Among the entries below, extract exactly the lines that run from the one with "Select the TP/SL order label" through the one with "This screenshot has height=631, width=841.", both ends included.
------ Source records
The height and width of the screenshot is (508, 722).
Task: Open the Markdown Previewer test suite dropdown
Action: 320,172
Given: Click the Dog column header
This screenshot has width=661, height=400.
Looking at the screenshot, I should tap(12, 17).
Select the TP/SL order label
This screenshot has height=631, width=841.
------------
------ Source records
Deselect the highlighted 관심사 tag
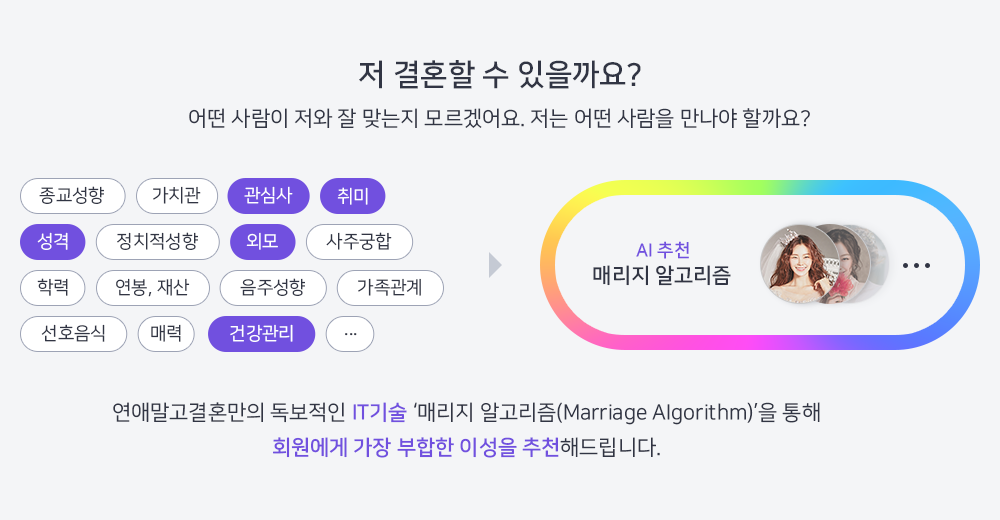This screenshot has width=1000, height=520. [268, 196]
------------
------ Source records
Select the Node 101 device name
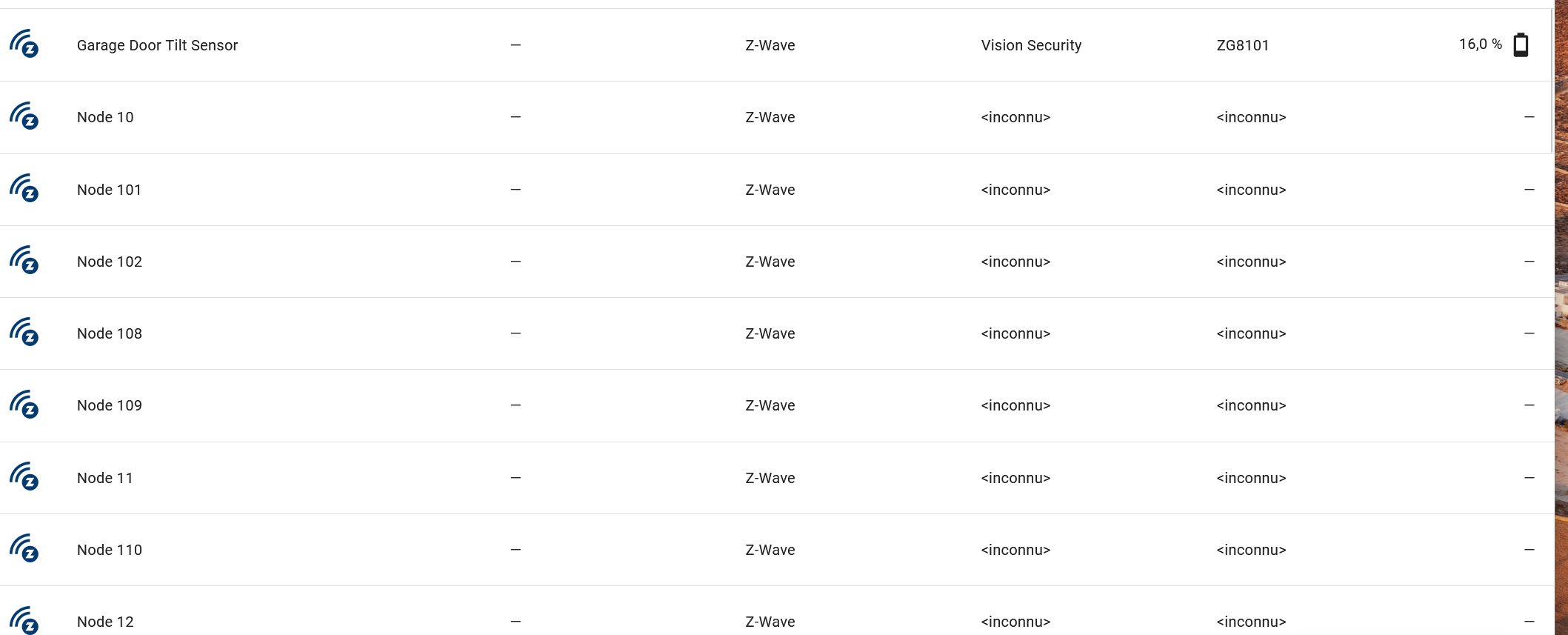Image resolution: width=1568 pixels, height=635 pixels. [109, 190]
------------
Reply to the exercise ▸
Select the TP/SL order label
This screenshot has height=631, width=841.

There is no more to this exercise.